+++ Data records +++
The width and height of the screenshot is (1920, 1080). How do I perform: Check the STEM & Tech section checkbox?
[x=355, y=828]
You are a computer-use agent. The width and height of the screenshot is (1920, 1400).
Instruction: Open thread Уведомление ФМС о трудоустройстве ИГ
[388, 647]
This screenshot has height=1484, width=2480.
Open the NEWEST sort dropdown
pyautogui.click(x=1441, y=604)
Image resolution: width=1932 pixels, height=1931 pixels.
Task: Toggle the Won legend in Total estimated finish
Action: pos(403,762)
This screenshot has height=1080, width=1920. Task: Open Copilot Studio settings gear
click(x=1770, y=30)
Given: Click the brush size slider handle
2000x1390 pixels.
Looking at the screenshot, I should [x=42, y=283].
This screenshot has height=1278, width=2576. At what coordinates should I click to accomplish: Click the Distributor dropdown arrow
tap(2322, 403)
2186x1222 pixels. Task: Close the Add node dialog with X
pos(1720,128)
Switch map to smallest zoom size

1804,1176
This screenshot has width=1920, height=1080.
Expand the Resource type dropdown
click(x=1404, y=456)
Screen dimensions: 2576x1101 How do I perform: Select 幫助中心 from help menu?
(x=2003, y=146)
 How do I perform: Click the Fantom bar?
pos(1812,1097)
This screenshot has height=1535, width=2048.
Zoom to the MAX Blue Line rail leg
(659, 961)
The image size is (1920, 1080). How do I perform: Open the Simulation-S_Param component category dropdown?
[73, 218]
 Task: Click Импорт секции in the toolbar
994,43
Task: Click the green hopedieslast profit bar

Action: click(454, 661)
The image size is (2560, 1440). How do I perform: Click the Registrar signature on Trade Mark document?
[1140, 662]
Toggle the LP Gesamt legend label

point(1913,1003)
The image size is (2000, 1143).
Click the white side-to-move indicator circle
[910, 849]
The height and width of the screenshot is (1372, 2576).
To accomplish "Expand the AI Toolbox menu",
+++
_What to work on:_
Every record shown above must be echoed exactly.

_Solution to the problem:_
The width and height of the screenshot is (1920, 1080). How do I perform: Check the STEM & Tech section checkbox?
[x=355, y=828]
You are a computer-use agent. The width and height of the screenshot is (1920, 1400).
Instruction: Open thread Уведомление ФМС о трудоустройстве ИГ
[388, 647]
This screenshot has height=1484, width=2480.
Open the NEWEST sort dropdown
pyautogui.click(x=1441, y=604)
Image resolution: width=1932 pixels, height=1931 pixels.
Task: Toggle the Won legend in Total estimated finish
Action: pos(403,762)
This screenshot has height=1080, width=1920. Task: Open Copilot Studio settings gear
click(x=1770, y=30)
Given: Click the brush size slider handle
2000x1390 pixels.
Looking at the screenshot, I should [x=42, y=283].
This screenshot has height=1278, width=2576. At what coordinates should I click to accomplish: Click the Distributor dropdown arrow
tap(2322, 403)
2186x1222 pixels. Task: Close the Add node dialog with X
pos(1720,128)
Switch map to smallest zoom size

1804,1176
This screenshot has width=1920, height=1080.
Expand the Resource type dropdown
click(x=1404, y=456)
Screen dimensions: 2576x1101 How do I perform: Select 幫助中心 from help menu?
(x=2003, y=146)
 How do I perform: Click the Fantom bar?
pos(1812,1097)
This screenshot has height=1535, width=2048.
Zoom to the MAX Blue Line rail leg
(659, 961)
The image size is (1920, 1080). How do I perform: Open the Simulation-S_Param component category dropdown?
[73, 218]
 Task: Click Импорт секции in the toolbar
994,43
Task: Click the green hopedieslast profit bar

Action: click(454, 661)
The image size is (2560, 1440). How do I perform: Click the Registrar signature on Trade Mark document?
[1140, 662]
Toggle the LP Gesamt legend label

point(1913,1003)
The image size is (2000, 1143).
Click the white side-to-move indicator circle
[910, 849]
The height and width of the screenshot is (1372, 2576).
To accomplish "Expand the AI Toolbox menu",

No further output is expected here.